In April the High Court’s Justice Kenneth Parker sided with the government and “upheld the principle of taking measures to tackle the unlawful downloading of music, films, books and other copyright material.”
In October, BT and TalkTalk were given permission to appeal, with Lord Justice Lewison stating that the ISPs should be allowed to argue that the Act “was enacted without following proper procedures and that it may breach the EU’s E-Commerce Directive, Privacy and Electronic Communications Directive, Data Protection Directive, Authorization Directive.”
As long as certain conditions are met, under EU law Internet service providers are not liable for the data carried over their networks, a situation known as the “mere conduit” defense. But today it’s being claimed that staff from both BT and TalkTalk gave advice to customers that they knew had intentions of breaching copyright.
According to a ThisIsMoney report, ‘mystery shoppers’ were asked to call ISPs asking questions about using file-sharing sites.
Perhaps conveniently considering developments due in court today, the allegations focus on advice given by BT and TalkTalk staff. However, based on the information given in the article, first impressions suggest that only one call is worthy of immediate attention and the rest seem potentially overblown.
During that call, made to BT, the ‘customer’ says they want to use Pirate Bay or isoHunt to download movies such as Harry Potter or Cars 2. The BT staff member allegedly noted that the films could be downloaded from those sites “in less time than it would take to watch the film”.
In another call to TalkTalk, the investigators claim that the customer services operator admits to using BitTorrent himself and says that The Pirate Bay would perform best with an ‘unlimited’ broadband package. But there are millions of items on The Pirate Bay, plenty of them legal, and the advice is good, piracy hasn’t been condoned and certainly no laws have been broken.
The report goes on to state that “a string of similar calls elicited no warnings about the potential illegality of such activity” and in every call “the use of such sites is mentioned clearly by the caller as a reason for signing up to a faster broadband package.”
While the initial item which references specific copyright works might be problematic, it is not up to an ISP to attempt to police customer activity or predict which content someone might access on The Pirate Bay. It is certainly not up to telesales operators to try and understand the intricacies of copyright law and then give impromptu advice in response to casual comments by ‘customers’.

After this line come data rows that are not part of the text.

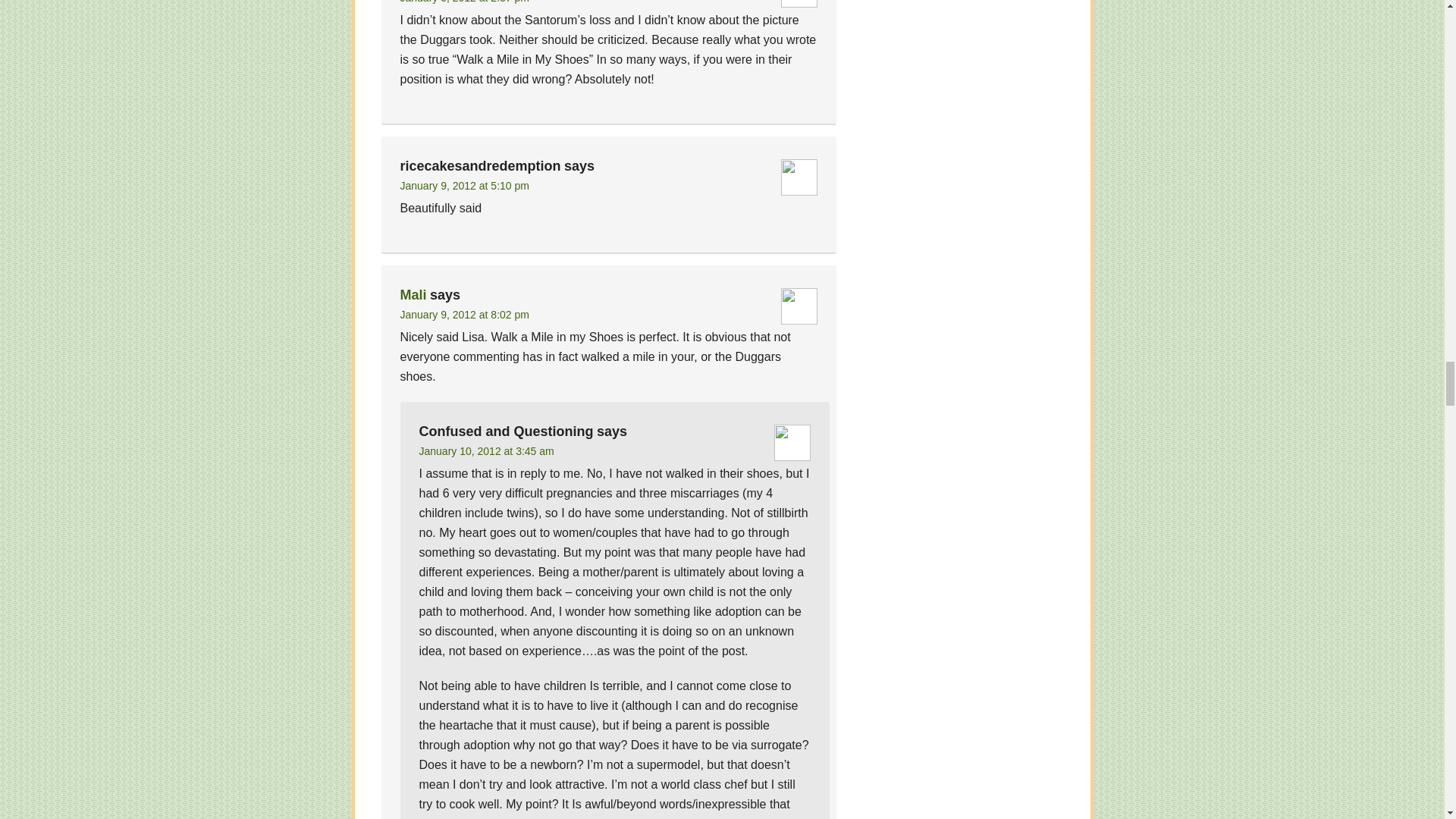
January 9, 2012 at 5:10 pm (464, 185)
January 9, 2012 at 2:37 pm (464, 2)
January 10, 2012 at 3:45 am (486, 451)
Mali (413, 294)
January 9, 2012 at 8:02 pm (464, 314)
Given the description of an element on the screen output the (x, y) to click on. 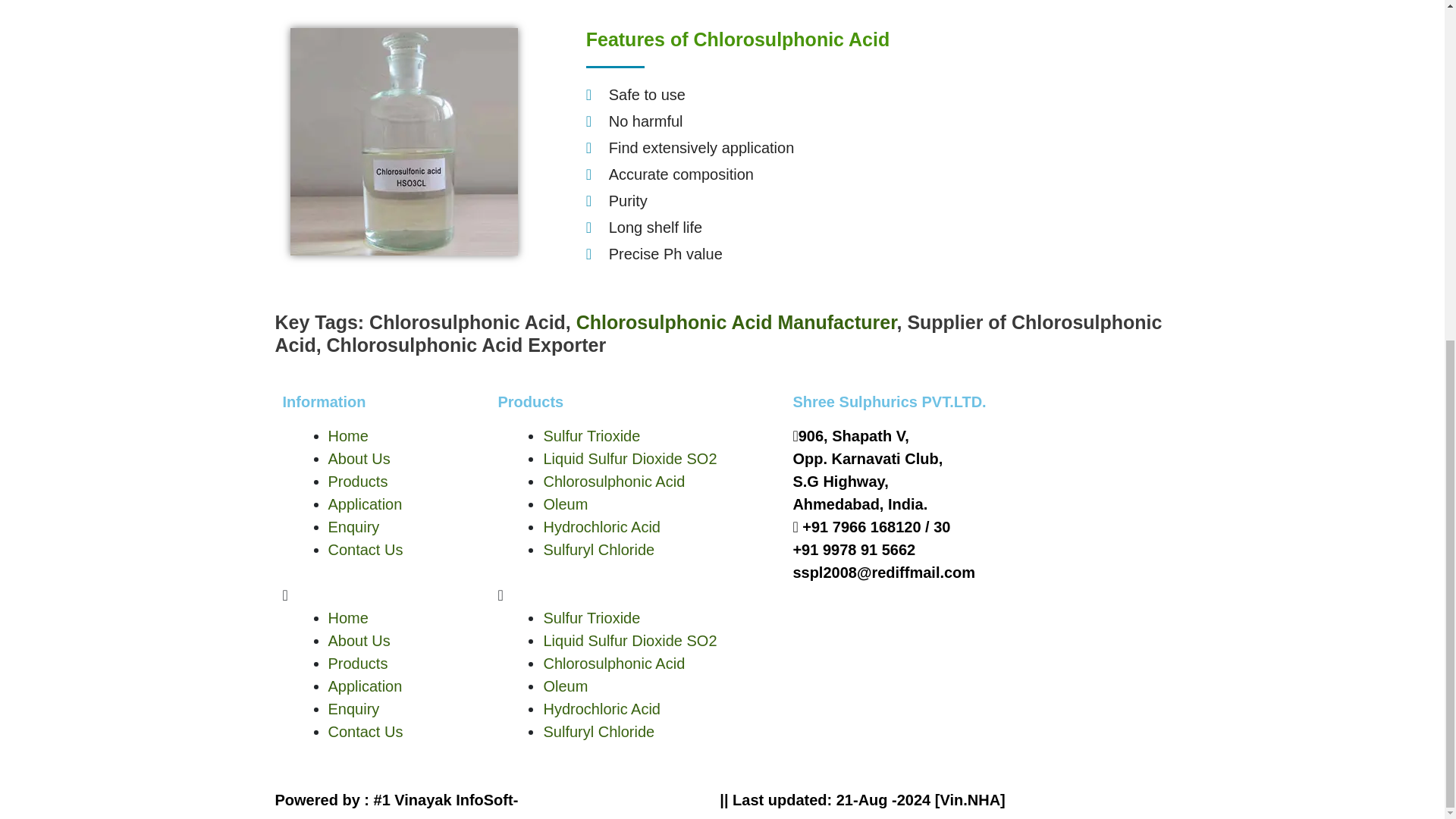
Enquiry (352, 526)
About Us (358, 458)
Products (357, 481)
Chlorosulphonic Acid Manufacturer (736, 322)
Application (364, 504)
Home (347, 435)
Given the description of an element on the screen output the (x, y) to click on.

Both BT and TalkTalk say that they only want customers to use the Internet for legal activities but Geoff Taylor, chief executive of the BPI who have been critical of the ISPs’ opposition to the Digital Economy Act, says what has happened is unacceptable.

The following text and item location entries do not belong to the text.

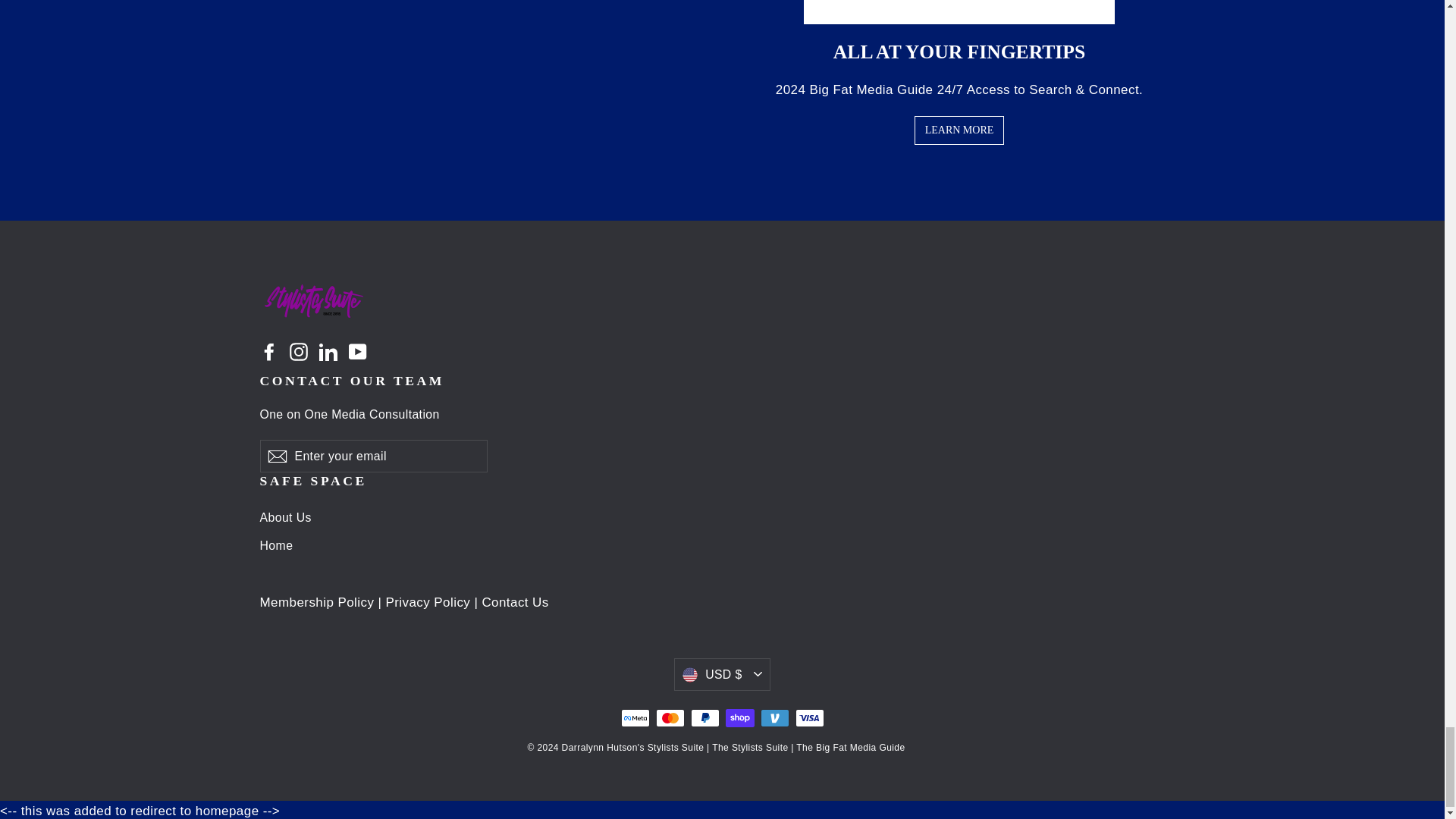
Shop Pay (739, 717)
Venmo (774, 717)
Visa (809, 717)
Mastercard (669, 717)
Darralynn Hutson's Stylists Suite on Facebook (268, 350)
Darralynn Hutson's Stylists Suite on Instagram (298, 350)
Darralynn Hutson's Stylists Suite on LinkedIn (327, 350)
PayPal (704, 717)
Darralynn Hutson's Stylists Suite on YouTube (357, 350)
Meta Pay (634, 717)
Given the description of an element on the screen output the (x, y) to click on. 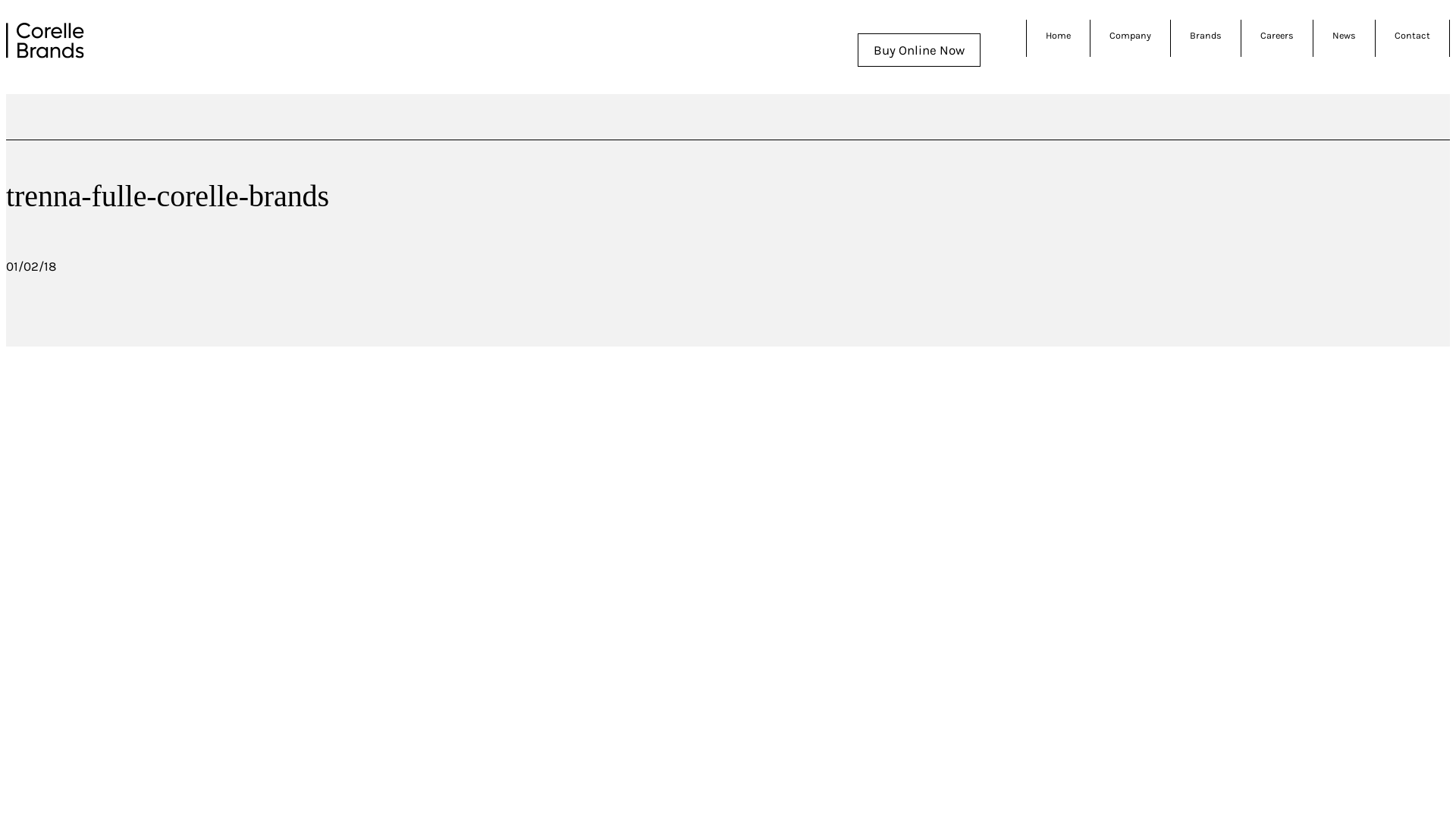
Contact Element type: text (1412, 34)
News Element type: text (1343, 34)
Brands Element type: text (1205, 34)
Home Element type: text (1057, 34)
Careers Element type: text (1276, 34)
Buy Online Now Element type: text (918, 49)
Company Element type: text (1130, 34)
Corelle Brands Element type: hover (45, 40)
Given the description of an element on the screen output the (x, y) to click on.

“It is shocking if broadband providers have been boosting their revenues selling broadband to customers who make it clear they intend to break the law,” he said. “This is not the behavior we should expect from responsible companies.”
As highlighted earlier, the information provided in the report is not exactly detailed, so it will be interesting to read the full transcripts of the calls – we’ve asked for copies from the editor and we’ll report back should we received them.
Later today, appeal judges Lady Justice Arden, Lord Justice Richards and Lord Justice Patten will give their decision on the future of the Digital Economy Act and announce whether BT and TalkTalk have been successful.